The human face is one of patterns to identify a human beings and the automatic face recognition system has attracted considerable attention in recent years. In this thesis, two new face recognition paradigms are studied. One is based on Kohonen``s Self-organizing Maps(SOM) and the other is based on isodensity maps.
In the SOM method the facial components are extracted using model-based vision and the feature vectors of each component are derived from frequency domain without assuming any feature points of the facial components. Therefore, difficulties in extracting the exact feature points are removed in this paradigm. Then, the SOM of four facial components such as mouth, right eye, left eye, and nose are applied to classify the unknown face.

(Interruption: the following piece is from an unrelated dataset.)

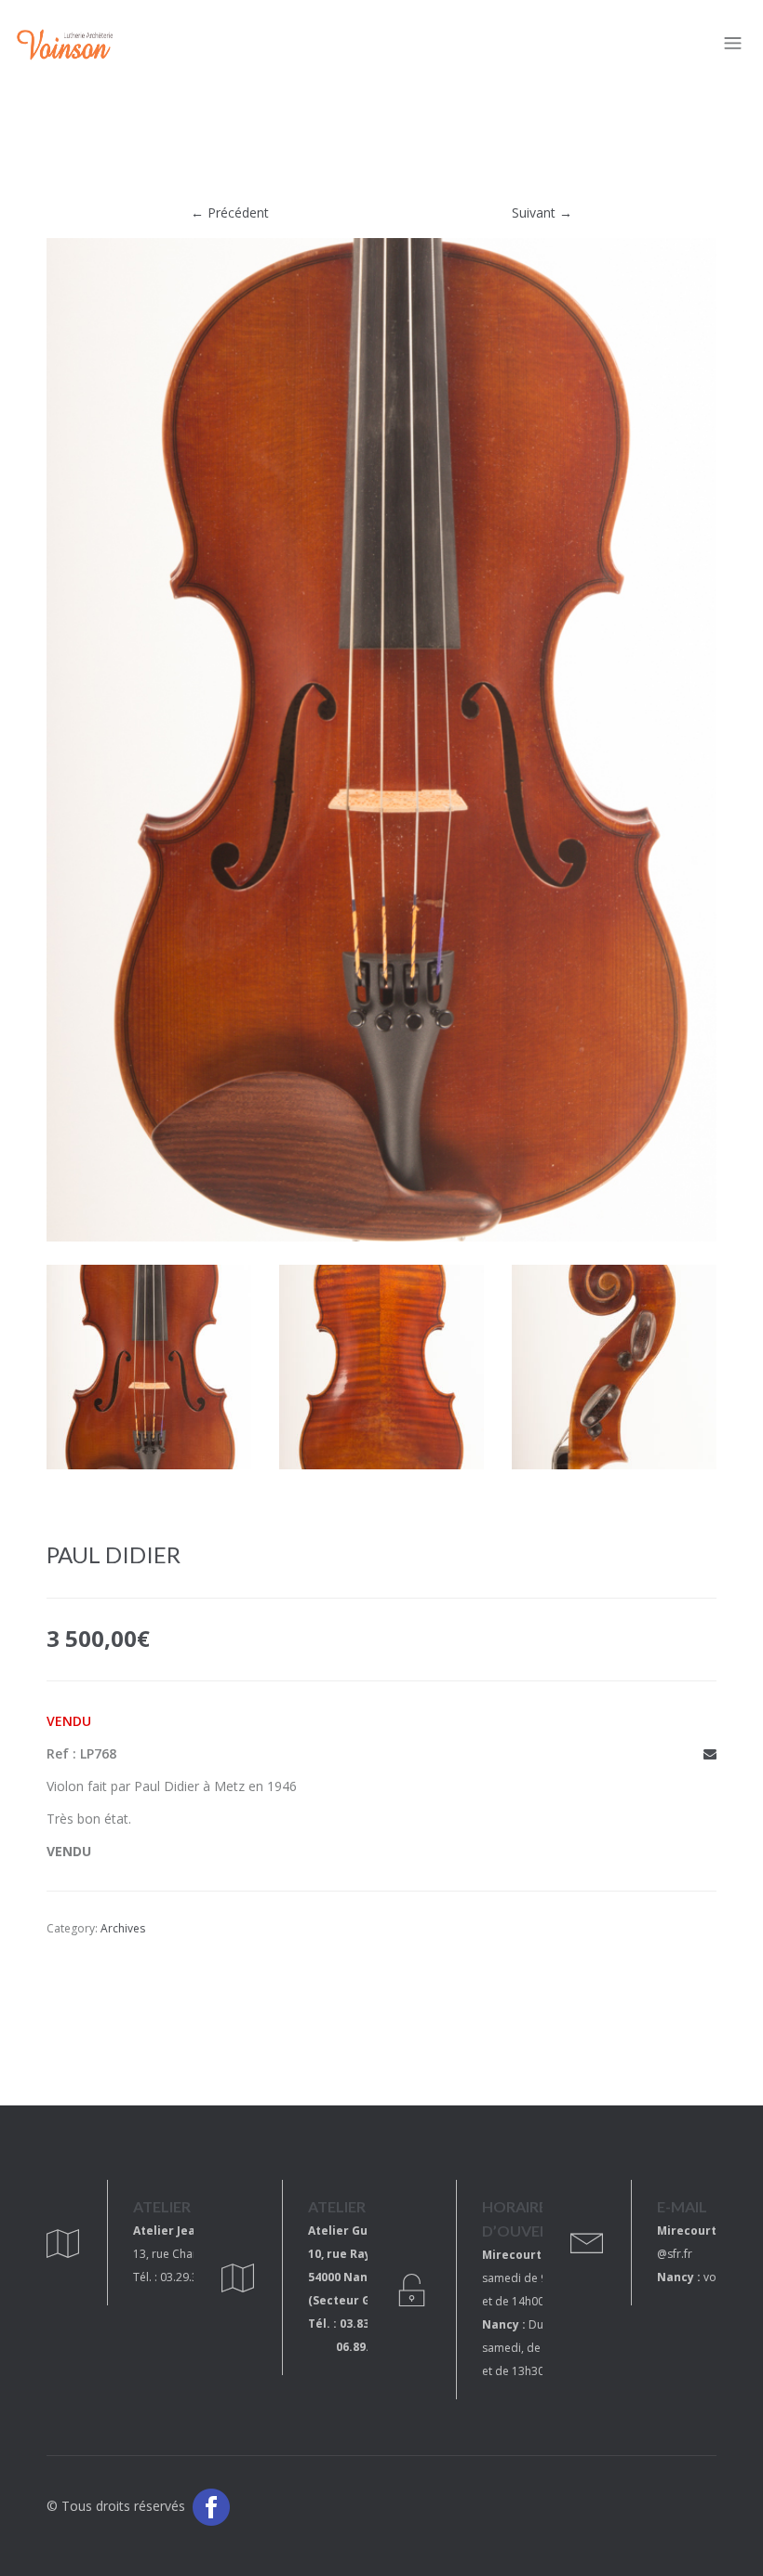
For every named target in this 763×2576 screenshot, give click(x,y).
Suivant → (542, 212)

In the learning phase, each SOM is tuned by learning vector quantization to minimize the classification error. In the recognition phase, the decision processes are performed for each SOM independently, and the obtained results are totally utilized to identify unknown face.
In the method using isodensity maps, the isodensity maps are obtained by the histogram of facial image and their characteristics are extracted by geometrical feature analysis. As a representation method of extracted attributes, topological graphs are introduced and a simple deterministic graph matching is used to recognize unknown faces from stored database.
At last, the effectiveness of two proposed methods are verified by experimental results and some typical applications are also introduced after comparing the two methods and analyzing each face recognition paradigm respectively.